# iTunes on FreeBSD



## mbzadegan (Apr 5, 2015)

Hi,
Can anyone port iTunes to FreeBSD?


----------



## shepper (Apr 5, 2015)

Once you start with iTunes, Apple does their level best to keep you locked in.  That said, If you already have purchased a number of songs you can use multimedia/ffmpeg to convert them to either *.ogg or *mp3.  You can google for scripts to do batch conversion, an example is here.  Video formats are also reported to convert.


----------



## tobik@ (Apr 5, 2015)

mbzadegan said:


> Hi,
> Can anyone port iTunes to FreeBSD?


No, what do you need it for? There may be alternative software for what you want to do.

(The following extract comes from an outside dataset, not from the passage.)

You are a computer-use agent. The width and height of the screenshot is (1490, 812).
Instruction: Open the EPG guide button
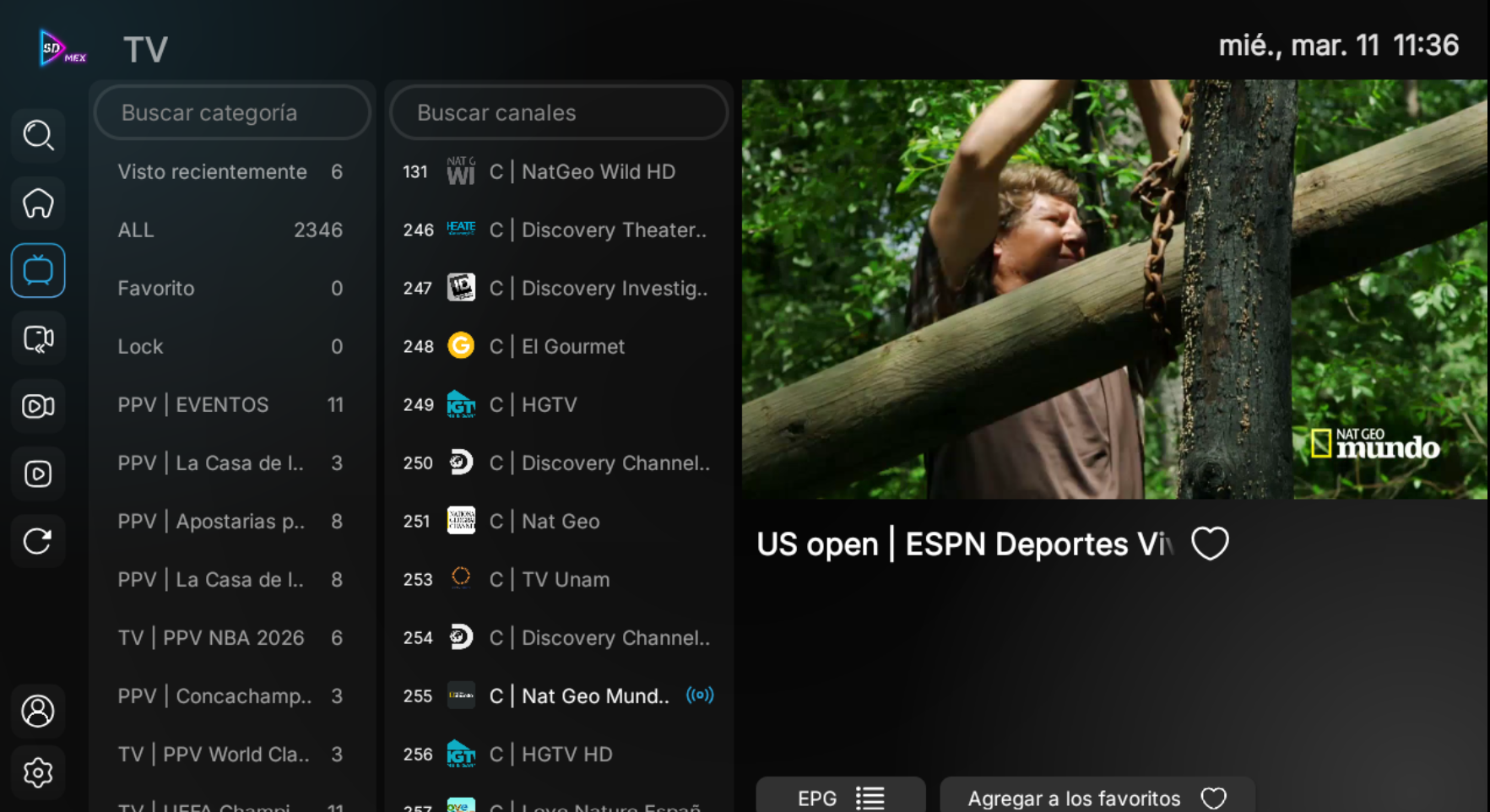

Tell us more.


----------



## scottro (Apr 5, 2015)

I'd guess there's a good chance they want to purchase their content on iTunes and listen to or watch it there.  It's one way to legitimately purchase content you want to see.   I believe that once you purchase something through iTunes you can legitimately back it up to DVD, so you can probably copy from there--or a USB, but honestly, I'm guessing.  I feel as if I've read that people have managed to use it on Linux, but even then, if I remember correctly, they did the purchasing and so on through iTunes on Mac or Windows, then transferred the files.


----------



## mbzadegan (Apr 5, 2015)

tobik said:


> No, what do you need it for? There may be alternative software for what you want to do. Tell us more.


What is the alternative software for files copying (such as my camera photoes or any other files...)?


----------



## tobik@ (Apr 5, 2015)

mbzadegan said:


> What is the alternative software for files copying (such as my camera photoes or any other files...)?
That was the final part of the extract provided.